O Instituto Aripe trás aqui algumas poesias de mães. São poemas escritos na fase latente do puerpério. Um momento de nos ver e reconhecer na arte, uma forma de expressar algo tão sutil e avassalador.

“O mundo não vai parar de acontecer” – Ciça Bracale

Lá fora
Mas aqui
Tudo que pulsa também plaina
Pra te encontrar nas filigranas
do agora
E a todo instante se refazer

 

Cada segundo que brota
Sem planos
É uma gota que se desvia
E se retorce
E se congela
Para logo, sem aviso, se derreter

 

E então sublima
E de tão sublime, se liquefaz
E se embrenha
E se enraíza
E se sustenta
Na suspensão
Da íris quieta
Só para te ver existir

“Eu vou aproveitar o peso do seu corpo” – Ciça Bracale

Eu vou aproveitar o peso do seu corpo

Para lembrar que todos nascemos leves

Que a imensidão já cabe mesmo em tão pequena porção.

Quero deixá-la marcada, impressa, gravada, na memória do meu corpo,

Junto `a sua respiração intensa, entregue na confiança profunda do meu peito.
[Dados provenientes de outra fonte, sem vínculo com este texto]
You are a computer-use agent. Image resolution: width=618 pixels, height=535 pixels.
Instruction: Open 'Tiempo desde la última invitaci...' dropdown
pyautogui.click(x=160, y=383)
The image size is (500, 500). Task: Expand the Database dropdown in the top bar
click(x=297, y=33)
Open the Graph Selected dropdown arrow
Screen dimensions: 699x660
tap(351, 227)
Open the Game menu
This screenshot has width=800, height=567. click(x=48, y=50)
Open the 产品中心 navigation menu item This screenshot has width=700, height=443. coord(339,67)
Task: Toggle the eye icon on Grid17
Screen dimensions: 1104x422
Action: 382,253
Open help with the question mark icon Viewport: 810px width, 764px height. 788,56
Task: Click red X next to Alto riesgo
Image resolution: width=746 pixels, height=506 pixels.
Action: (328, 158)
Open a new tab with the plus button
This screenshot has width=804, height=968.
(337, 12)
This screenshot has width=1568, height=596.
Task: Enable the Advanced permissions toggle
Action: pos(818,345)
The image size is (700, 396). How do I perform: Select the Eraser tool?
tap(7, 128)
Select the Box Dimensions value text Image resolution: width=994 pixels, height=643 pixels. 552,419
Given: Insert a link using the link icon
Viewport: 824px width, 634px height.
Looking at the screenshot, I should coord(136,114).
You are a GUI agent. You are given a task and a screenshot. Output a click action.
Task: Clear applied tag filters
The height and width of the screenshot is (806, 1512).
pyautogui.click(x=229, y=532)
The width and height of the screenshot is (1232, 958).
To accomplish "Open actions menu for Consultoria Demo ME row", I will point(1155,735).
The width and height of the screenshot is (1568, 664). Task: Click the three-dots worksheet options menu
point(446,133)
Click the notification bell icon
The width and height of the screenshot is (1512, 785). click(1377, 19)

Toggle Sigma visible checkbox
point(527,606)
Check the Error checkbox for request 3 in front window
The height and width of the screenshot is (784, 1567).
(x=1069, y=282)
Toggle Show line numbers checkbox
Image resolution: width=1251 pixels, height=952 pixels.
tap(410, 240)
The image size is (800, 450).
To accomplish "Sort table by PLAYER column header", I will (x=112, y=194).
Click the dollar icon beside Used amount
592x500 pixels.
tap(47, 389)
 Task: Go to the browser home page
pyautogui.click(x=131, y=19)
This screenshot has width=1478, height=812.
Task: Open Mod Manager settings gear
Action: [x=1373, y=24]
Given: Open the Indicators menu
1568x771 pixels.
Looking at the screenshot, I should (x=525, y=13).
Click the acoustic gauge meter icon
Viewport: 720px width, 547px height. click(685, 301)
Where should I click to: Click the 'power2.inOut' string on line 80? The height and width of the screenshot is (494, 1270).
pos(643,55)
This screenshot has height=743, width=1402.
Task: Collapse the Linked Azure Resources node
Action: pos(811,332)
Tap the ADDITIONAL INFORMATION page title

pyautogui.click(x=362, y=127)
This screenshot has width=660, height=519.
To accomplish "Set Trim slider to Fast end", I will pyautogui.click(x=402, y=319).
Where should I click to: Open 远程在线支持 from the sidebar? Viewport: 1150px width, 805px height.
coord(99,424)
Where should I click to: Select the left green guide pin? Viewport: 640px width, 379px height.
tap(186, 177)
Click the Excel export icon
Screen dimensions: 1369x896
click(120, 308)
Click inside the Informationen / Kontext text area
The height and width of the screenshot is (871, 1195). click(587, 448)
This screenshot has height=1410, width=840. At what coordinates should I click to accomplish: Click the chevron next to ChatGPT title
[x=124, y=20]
E que o seu cheiro e sua temperatura se perpetuem em minha pele e por meus poros,

Para que eu nunca deixe de ser você.

Para que eu sempre tenha incorporada a sua essência, esse etéreo

antídoto contra qualquer leviandade cotidiana.

Estes são apenas lampejos da oração que são estes momentos,

que você me oferece mesmo sem saber.

 

“Nosso amor de ventilador” – Luiza Pannunzio

Você o ama.
Eu amo você.
Ele ventila.

 

Espalha este nosso amor dentro do quarto.
Faz voar o tempo.
Você crescer e acompanhá-lo em movimento.

 

Te faz perceber o dia.
Me faz agradecer quando a noite chega.
E os seus olhos ficam fixos apaixonados.

 

No ventilador.
Que hora ventila.
Hora fica parado.
Num silêncio longo como é o nosso, diário.
Uma cumplicidade que dispensa palavras.

 

O ar imóvel.
Você então espera que eu aperte um botão.
Provoque o movimento.

 

A pá gira no sentido horário e te faz sorrir.
A toa.
E assim os dias passam dentro daquele quarto.

 

Ventilado de amor…
Dá até pra sentir a brisa.
Sentiu?!

(Source: bebedacabecaquadrada.blogspot.com.br)

 

Ciça Bracale, mãe de Flora, nascida num parto natural intenso, cantora no Projeto Gomalakka, arte-educadora e arquiteta.

Luiza Pannunzio, mãe de Clarice e Bento, artista, estilista, iniciou a rede de apoio As Fissuradas conectando famílias com crianças nascidas com fissuras labiopalatinas.